Drug companies are advertising more and being called to account less.
A study released this week found that pharmaceutical industry's direct-to-consumer advertising increased more than 300 percent in the past 10 years, while regulatory scrutiny of the ads' claims has declined. The study is yet another impetus for Congress to pass legislation tightening control over the ads.
The study in the New England Journal of Medicine found that total spending on advertising by the pharmaceutical industry increased by an average of 10.6 percent annually since 1996. While direct-to-consumer television, radio and print ads increased substantially, the policing of the content of the ads has not, according to the study.
Direct-to-consumer advertising has been a hot-button issue in Congress. Critics of the practice, concerned about safety and that the prescribing of some drugs can drive up costs on the health care system, appear to have made some progress in putting in place additional controls for the Food and Drug Administration to more closely monitor the ads.
In a bill that is moving through Congress this year, drug companies would pay user fees for the FDA to review their ads ahead of airing them — if the agency doesn't like the ad, it is unlikely to air. A more heavy-handed approach that attempted to put in place new authority for the FDA to place a moratorium on the ads if they felt the ad was misleading failed.
Researchers found that the FDA has sent fewer letters to drug companies warning them their commercials are minimizing risks or exaggerating the effectiveness of the drugs. This is a concern because these mass-media advertising blitzes generally start before a drug's safety record has been established in the marketplace.
"In 2004, four [FDA] staffers were reviewing such advertisements, even though spending on this form of advertising (and probably the volume of ads to review) had increased by 45 percent, from $2.9 billion to $4.2 billion," researchers said in the study.

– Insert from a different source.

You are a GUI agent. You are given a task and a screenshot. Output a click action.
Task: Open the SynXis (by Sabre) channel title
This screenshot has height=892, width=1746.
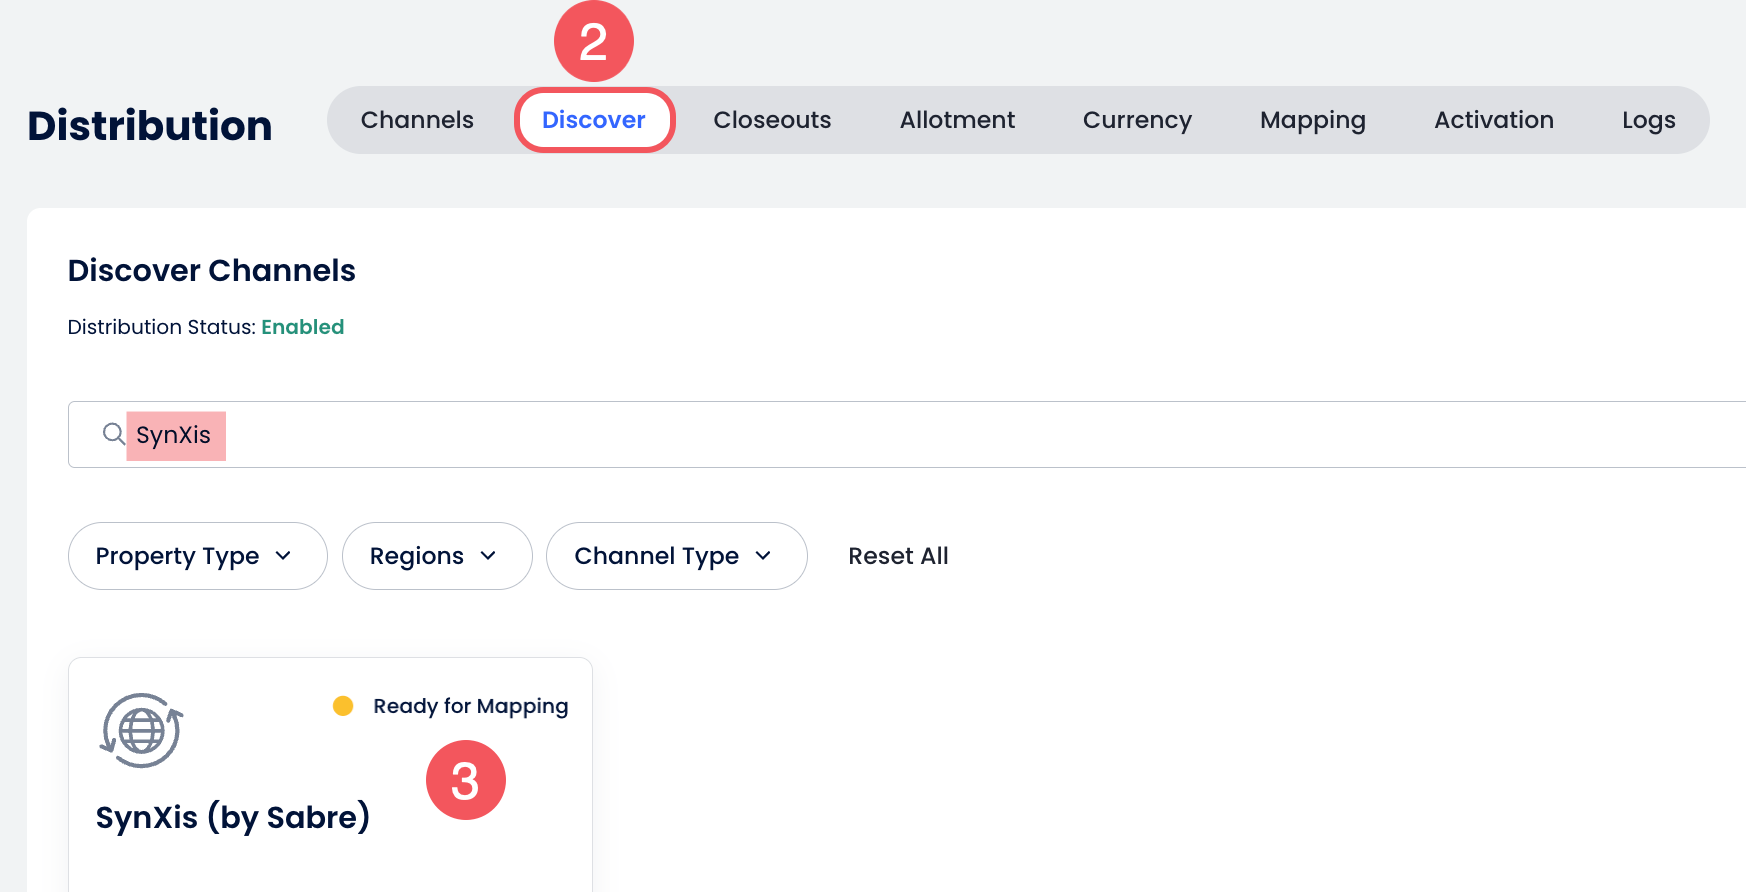tap(233, 817)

The heartburn drug Nexium, otherwise known as "the little purple pill," was the top drug in direct-to-consumer advertising in 2005, with spending totaling $224 million, according to the study. Others in the top five were the sleep aid Lunesta, the cholesterol-lowering drugs Vytorin and Crestor, the asthma medication Advair and the allergy drug Nasonex.
The result of fewer staffers reviewing direct-to-consumer ads was a total of 21 warning letters sent out last year. Compare that with 142 such letters in 1997, the study found. In addition, 64 percent of the ads broadcast on television in 1999 were reviewed by the FDA, but in 2004, that percentage declined to 32 percent.
The fear of harmful drugs being sold to consumers is highlighted by Merck's Vioxx. In 2004, the arthritis drug was one of the most heavily promoted medications ever to go on the market, subsequently it had to be withdrawn because of serious cardiovascular risks.